Stored data entries

******************************

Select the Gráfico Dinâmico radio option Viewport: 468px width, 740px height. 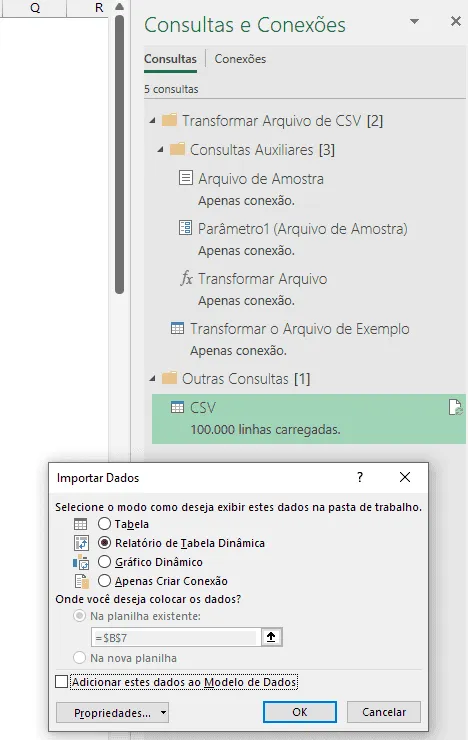pyautogui.click(x=104, y=562)
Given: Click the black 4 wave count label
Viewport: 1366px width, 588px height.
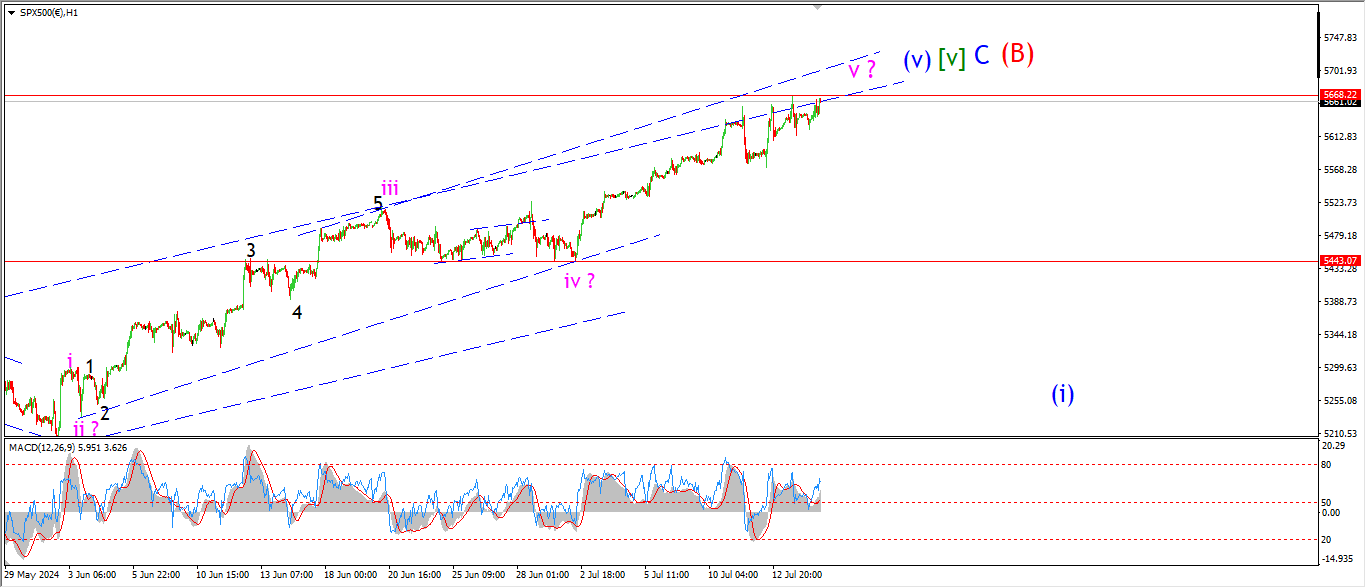Looking at the screenshot, I should tap(297, 312).
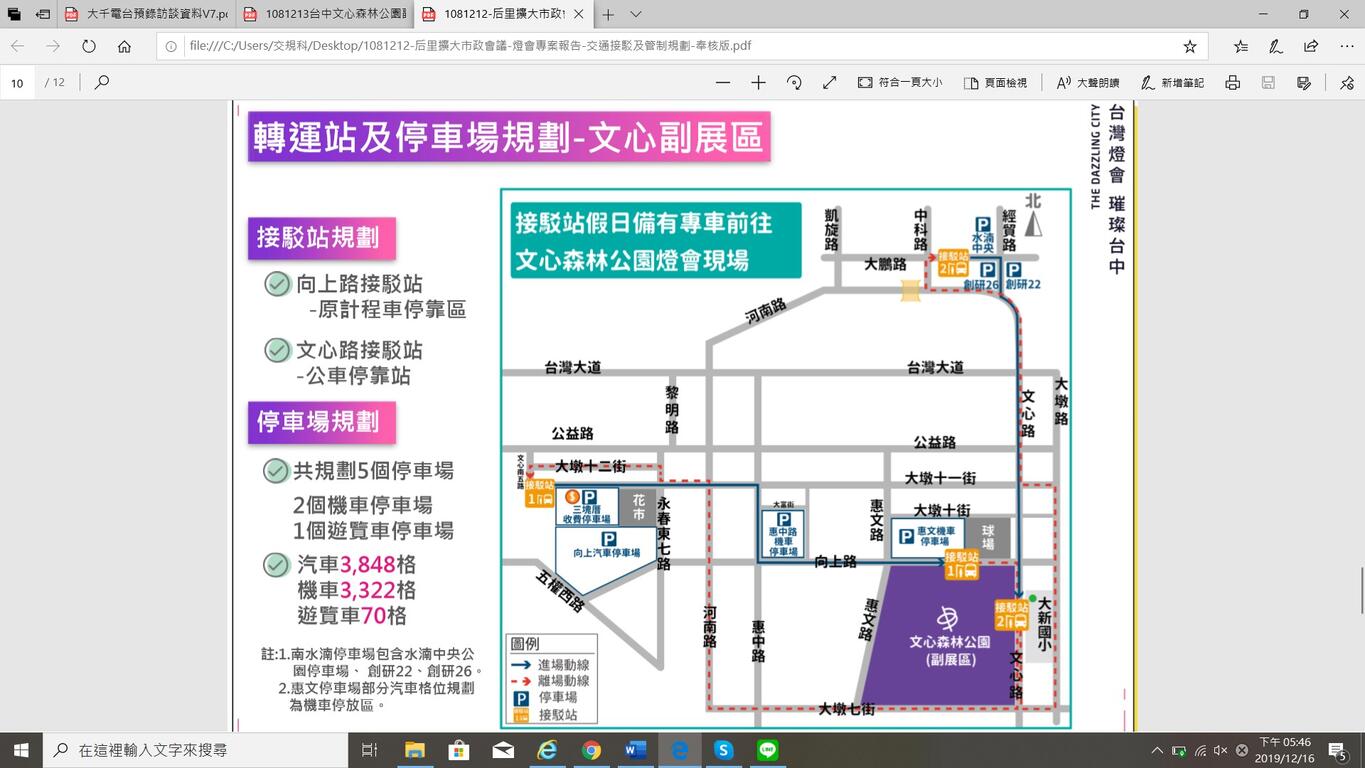The image size is (1365, 768).
Task: Click the page number field showing 10
Action: (17, 82)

******************************

Here the lines from the one with "Given: Click the black 4 wave count label" through the last line of the data above need to be repeated exactly, both included, and any picture omitted.

Given: Click the black 4 wave count label
Viewport: 1366px width, 588px height.
Looking at the screenshot, I should tap(297, 312).
The image size is (1365, 768).
Task: Click the page number field showing 10
Action: (17, 82)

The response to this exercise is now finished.